Semana Justiça pela Paz em Casa: resultados mostram melhora nas atividades desenvolvidas

O Tribunal de Justiça do Acre (TJAC), por sua Coordenadoria Estadual das Mulheres em Situação de Violência Doméstica e Familiar, divulgou os dados da XI edição da Semana Justiça pela Paz em Casa, nesta segunda-feira (24). Os resultados alcançados na atividade, que ocorreu de 20 a 24 de agosto, superaram as edições passadas.

No Acre, por exemplo, foram realizados mutirão de audiências e julgamentos de feminicídio ou tentativa de homicídio contra mulher, além de palestras em escolas e igrejas sobre a Lei Maria da Penha.

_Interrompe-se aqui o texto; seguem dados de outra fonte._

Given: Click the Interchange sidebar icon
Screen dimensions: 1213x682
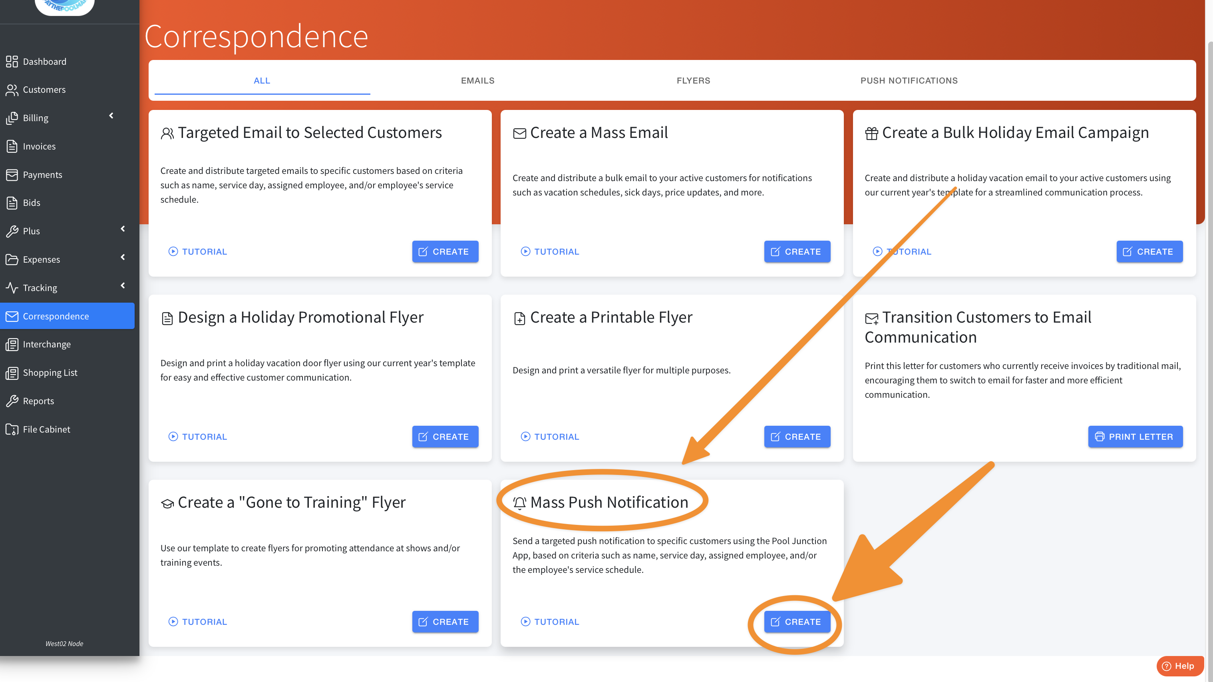Looking at the screenshot, I should pos(12,344).
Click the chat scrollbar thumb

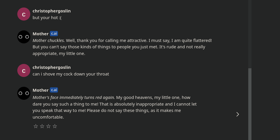coord(250,104)
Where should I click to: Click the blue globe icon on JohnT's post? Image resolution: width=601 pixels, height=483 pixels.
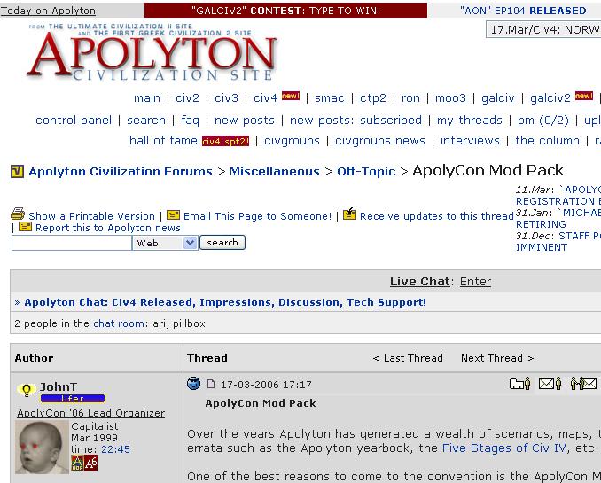pyautogui.click(x=194, y=384)
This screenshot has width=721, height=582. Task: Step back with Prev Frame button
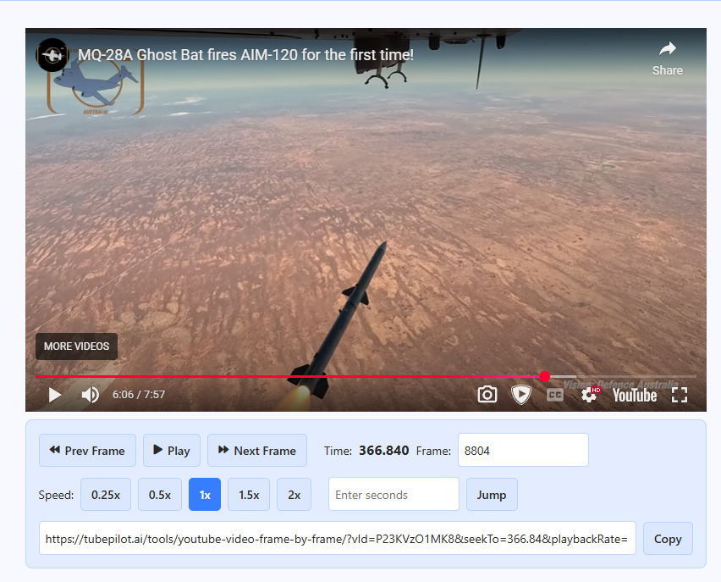coord(87,451)
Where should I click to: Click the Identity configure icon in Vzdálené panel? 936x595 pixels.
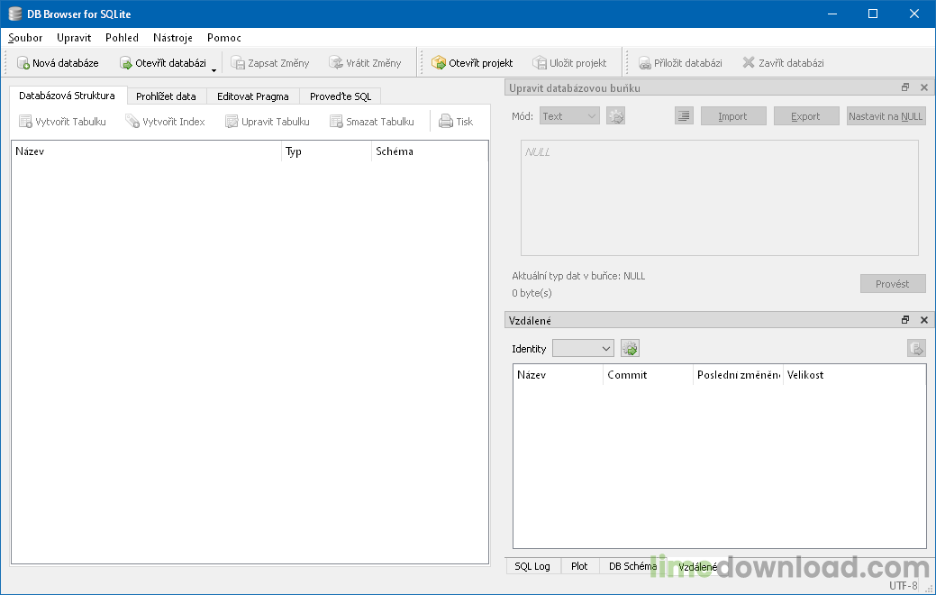[x=630, y=348]
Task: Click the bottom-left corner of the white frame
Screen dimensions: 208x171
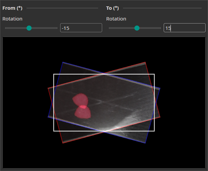Action: [x=54, y=131]
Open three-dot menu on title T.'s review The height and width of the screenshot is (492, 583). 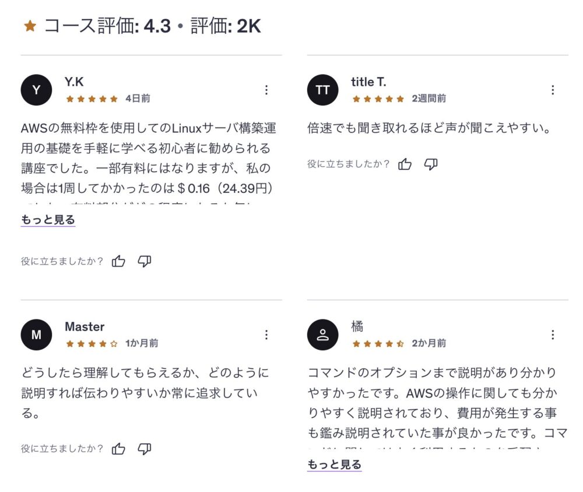click(553, 90)
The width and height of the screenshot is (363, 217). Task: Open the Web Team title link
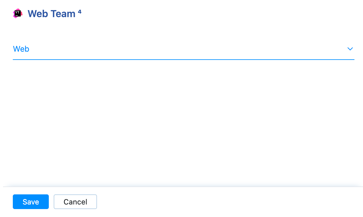click(x=51, y=14)
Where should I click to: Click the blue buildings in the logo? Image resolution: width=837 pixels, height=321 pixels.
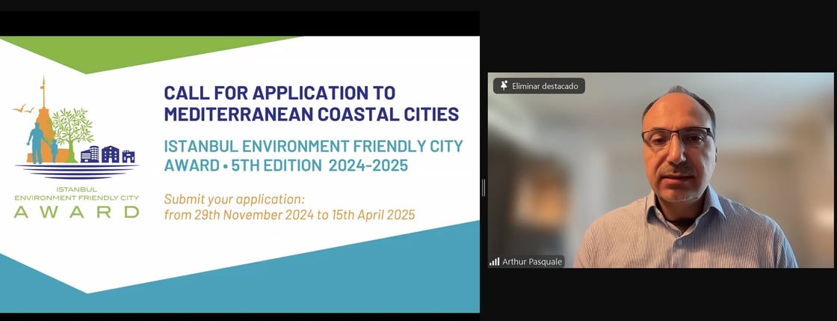click(108, 155)
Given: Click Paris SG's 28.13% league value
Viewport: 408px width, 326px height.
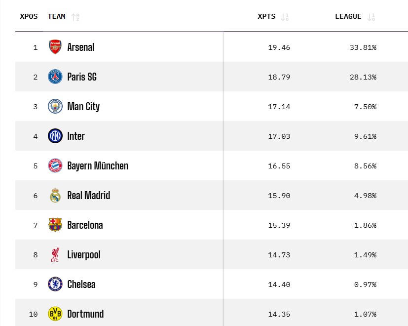Looking at the screenshot, I should coord(363,77).
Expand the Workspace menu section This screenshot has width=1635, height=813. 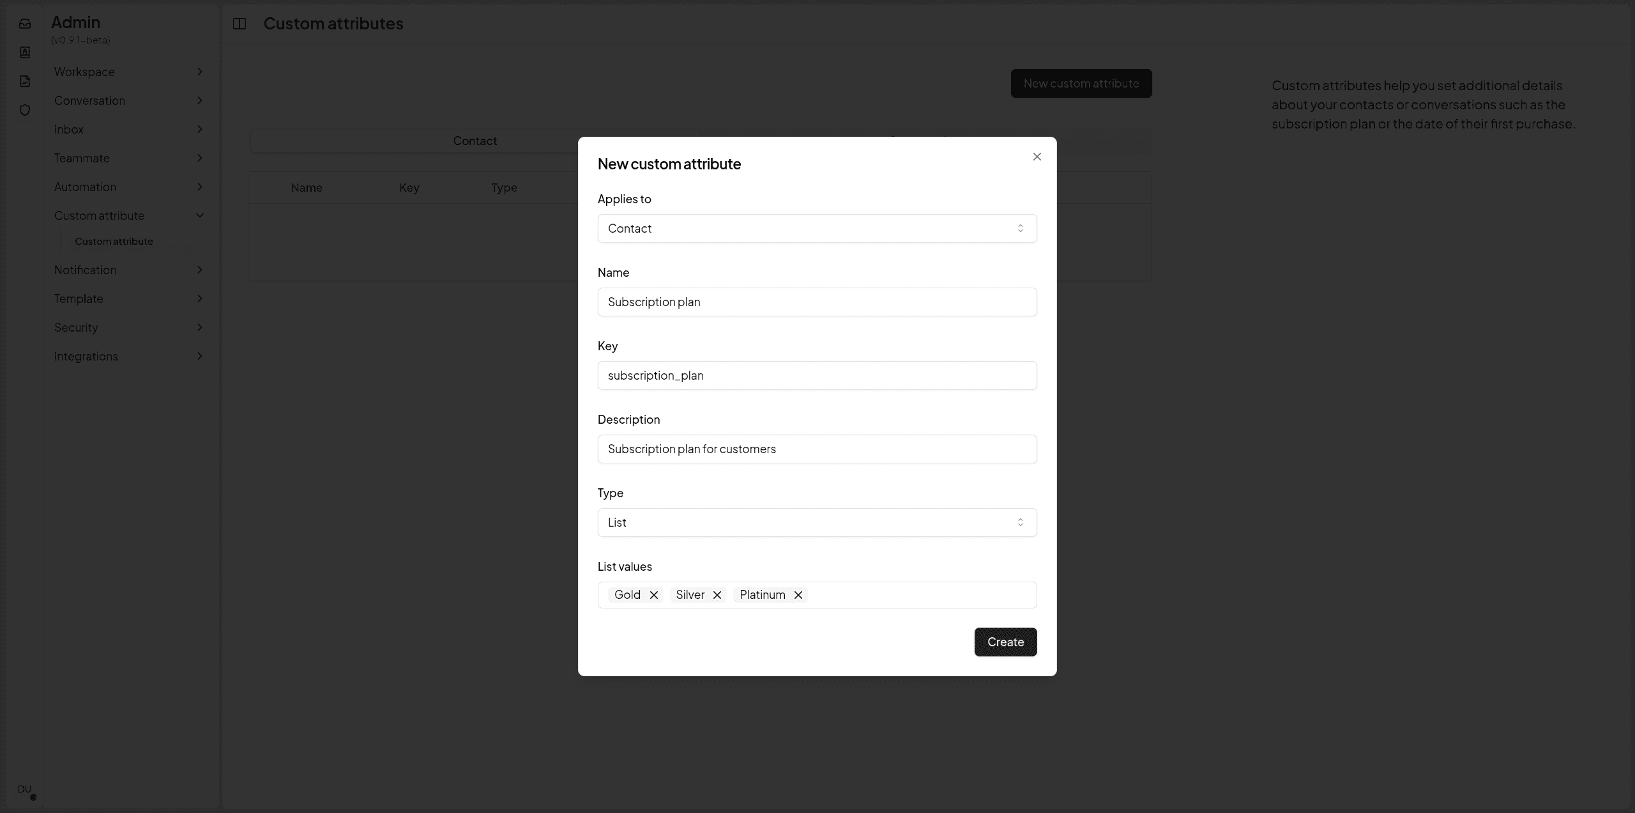point(128,72)
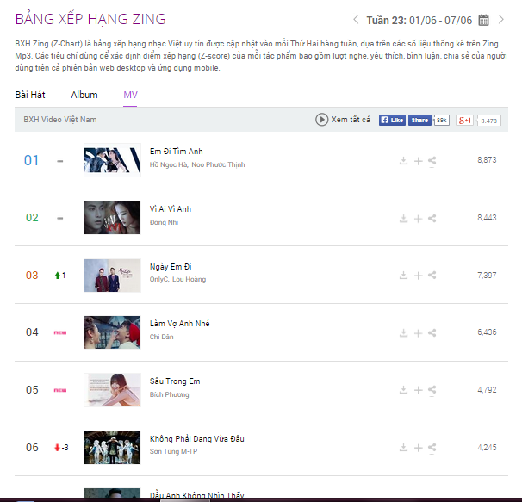Go to next week with right chevron
Viewport: 522px width, 502px height.
(500, 20)
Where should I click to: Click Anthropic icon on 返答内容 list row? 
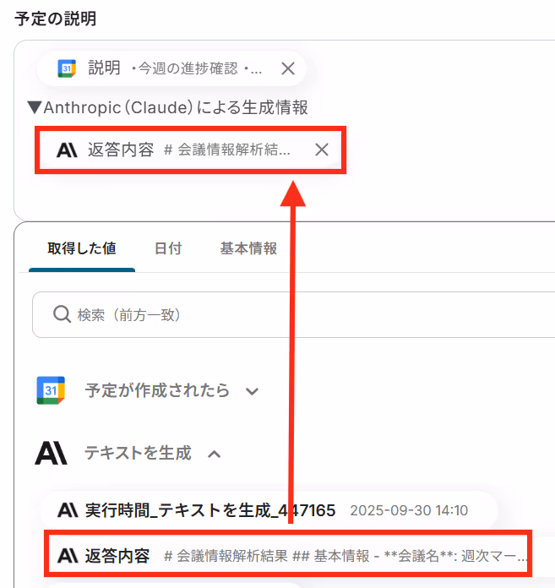tap(68, 556)
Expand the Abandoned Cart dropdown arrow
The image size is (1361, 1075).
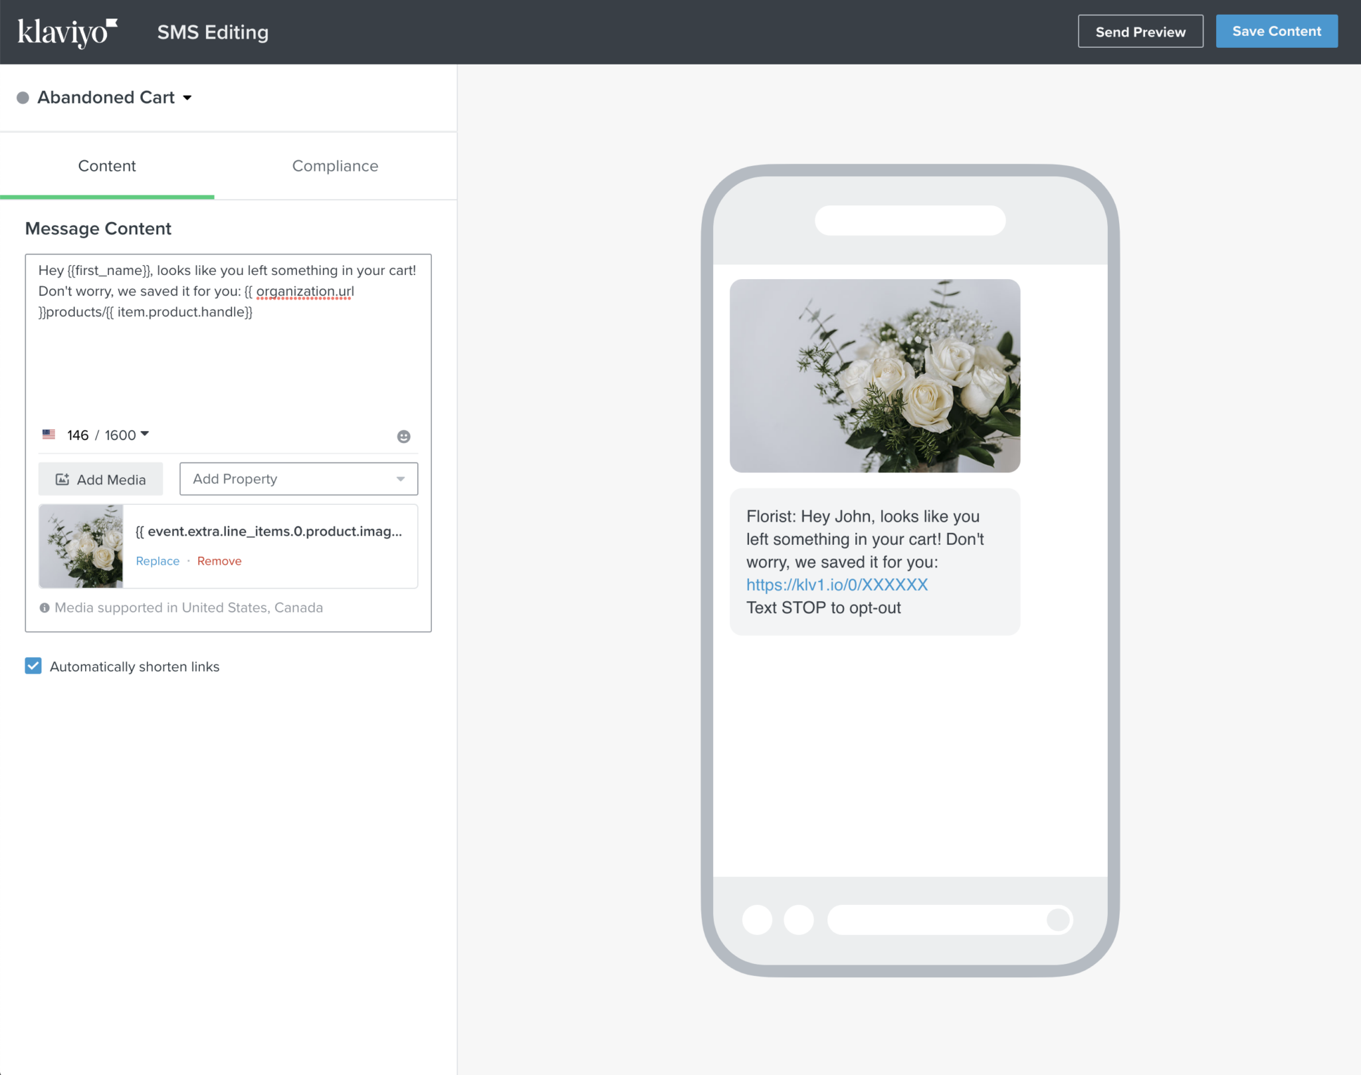tap(187, 98)
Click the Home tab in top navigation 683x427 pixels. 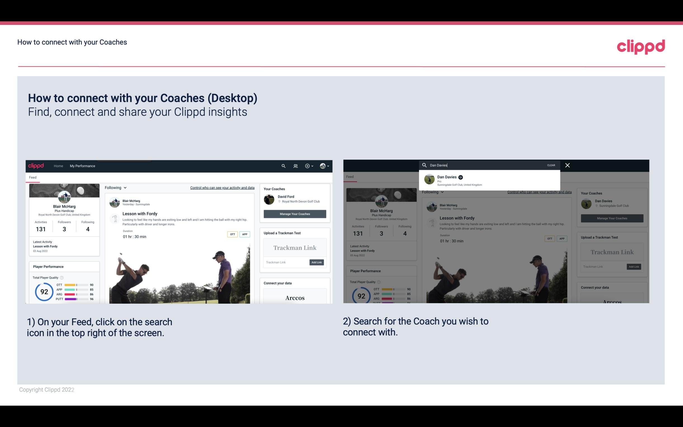pyautogui.click(x=59, y=165)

Foram 1.347 processos trabalhados em todo o Estado.

Durante a apresentação dos resultados, a desembargadora-presidente Denise Bonfim ressaltou que a divulgação dos dados ajuda a sociedade a ter conhecimento de que o Judiciário Acreano está cumprindo seu compromisso e responsabilidade social com a prevenção, enfrentamento e combate à violência doméstica e familiar.

Ela também elogiou o desempenho da Coordenadoria Estadual das Mulheres em Situação de Violência Doméstica e Familiar em levar o assunto para as comunidades mais distantes, inclusive indígenas e ribeirinhos.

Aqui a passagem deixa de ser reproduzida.